這日潘丙的酒店中異常熱鬧,很多人顧不上吃酒就湧到店裏來,圍著牆上一幅畫品頭論足。店裏的夥計忙著招呼進來喝酒的顧客,潘丙則在櫃台上樂嗬嗬地算賬。這時有客人過來問:“掌櫃的,這畫果真是蘇學士的真跡?”潘丙有些得意地說:“那還有假?蘇大人親手送給我的。”眾人也都圍攏過來,嘖嘖稱讚,羨慕不已。又有人問:“酒家,你知道蘇軾的畫有多大名氣嗎?”潘丙佯裝不知,那人說:“在畫畫上,他與駙馬爺王詵齊名,但價錢更高。”潘丙放下賬目,不以為然地說:“蘇大人的畫高明在氣勢上,何論價錢!我曾親眼見蘇大人畫這墨竹的。”
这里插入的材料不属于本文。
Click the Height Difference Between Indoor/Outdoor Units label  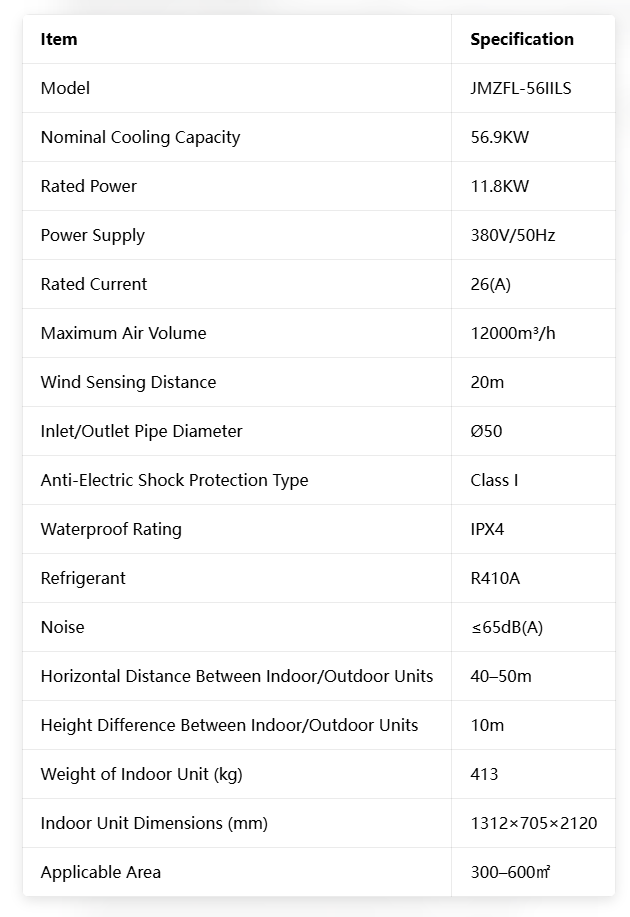pyautogui.click(x=229, y=725)
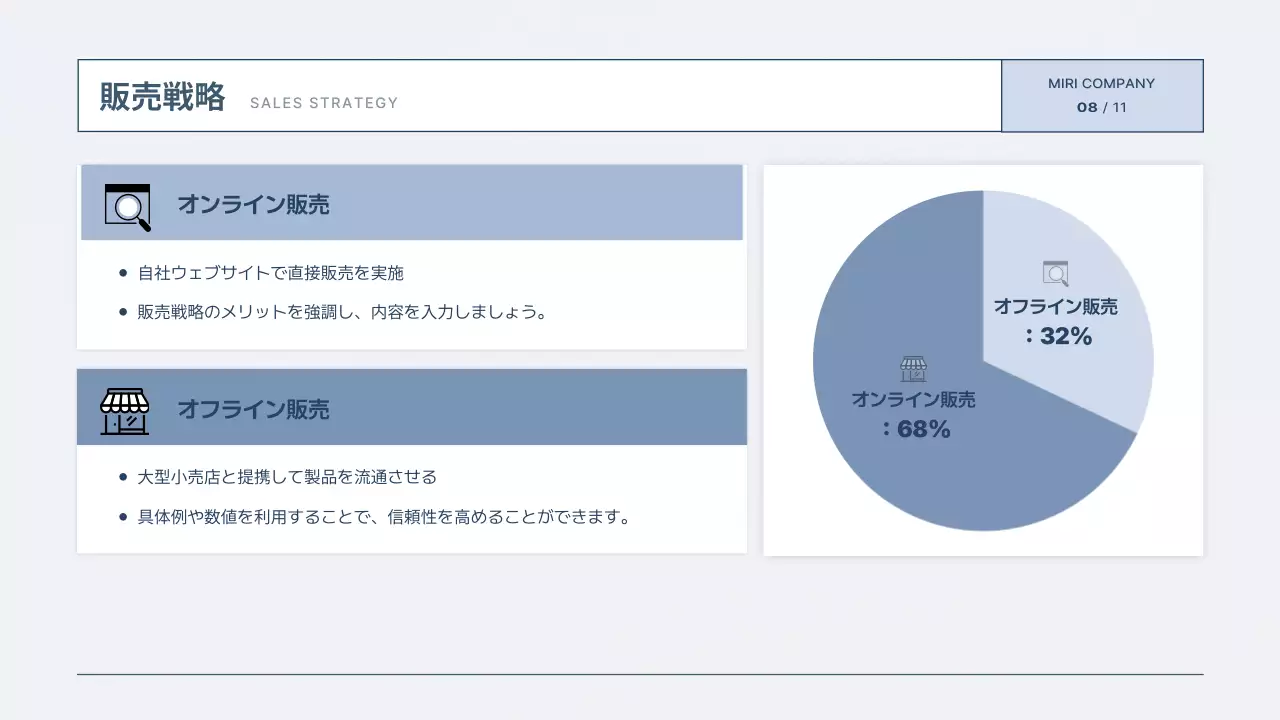Click the storefront icon beside オフライン販売
Screen dimensions: 1280x720
126,412
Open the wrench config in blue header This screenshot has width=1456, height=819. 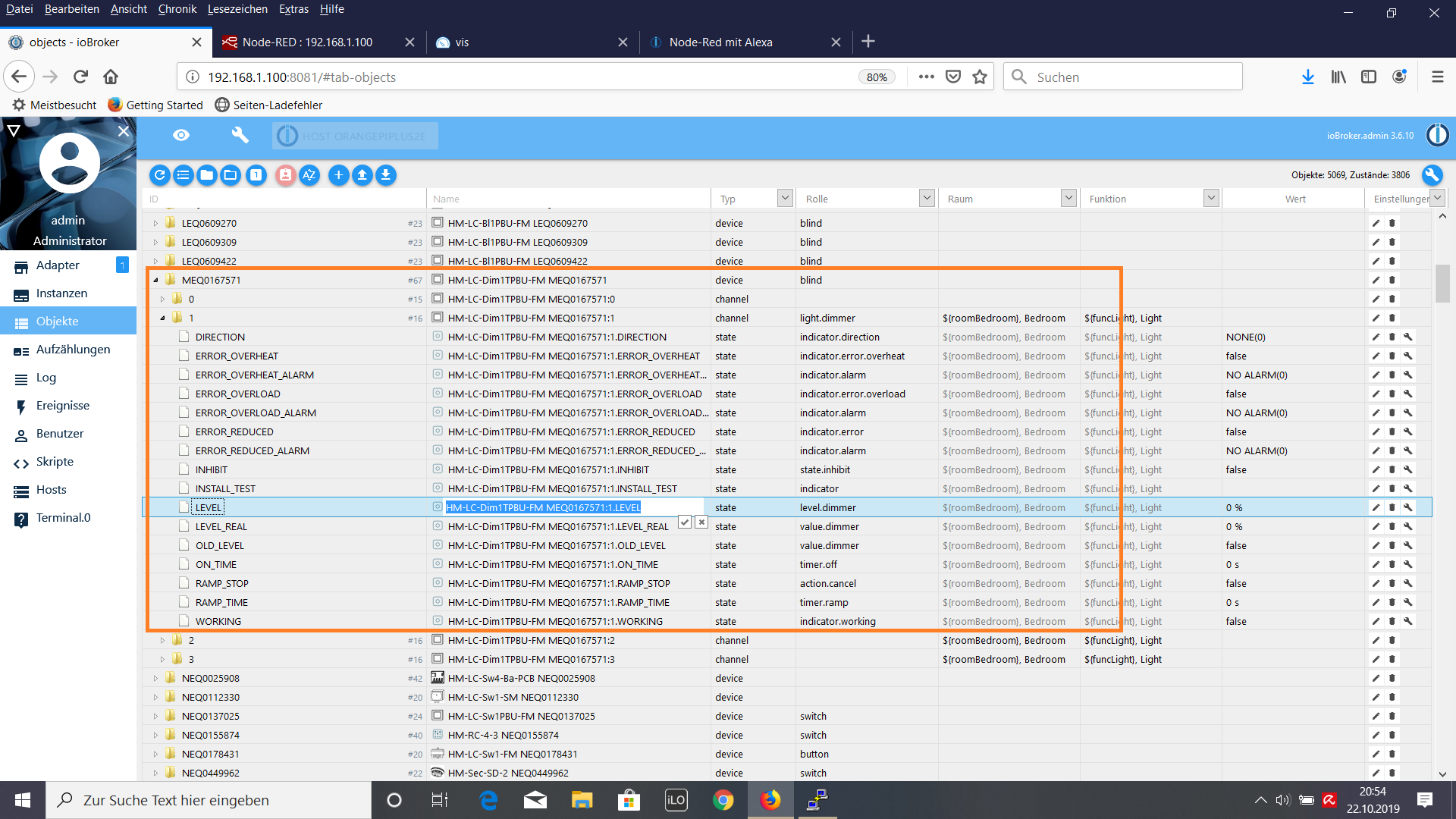coord(240,136)
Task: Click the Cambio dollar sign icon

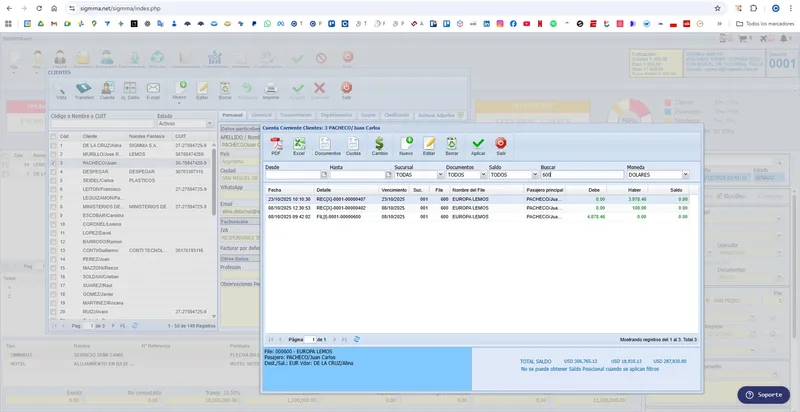Action: click(x=379, y=146)
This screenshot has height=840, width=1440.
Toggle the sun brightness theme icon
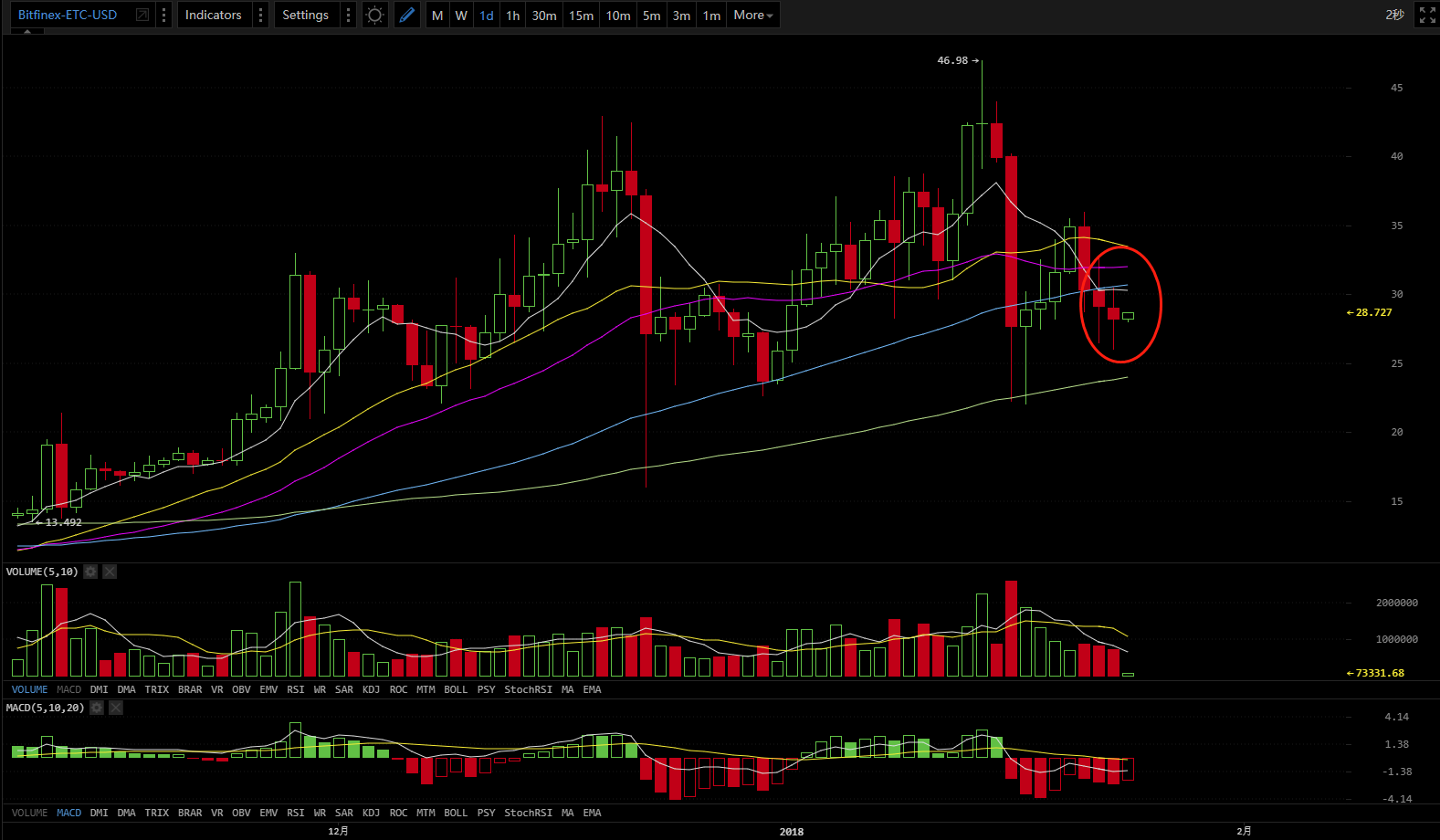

眾人一聽來勁了,紛紛湧過來,嚷著讓他仔細說一說。潘丙慢悠悠地說:“前日我過江去拜望蘇大人,見蘇大人正在書案上聚精會神地作畫。我悄悄侍立在旁邊看,見他橫筆往上直推,那竹子挺拔直衝雲霄之勢便成了。一般人畫竹一節一節地勾描,卻都是死竹。蘇大人告訴我竹子生長時未必是一節一節長的,那樣畫就失去了竹子的神韻了。還有畫筍,蘇大人畫的竹筍破土而出,正像是剛從地底下鑽出來一樣,簡直都畫活了。”眾人都嘖嘖稱奇。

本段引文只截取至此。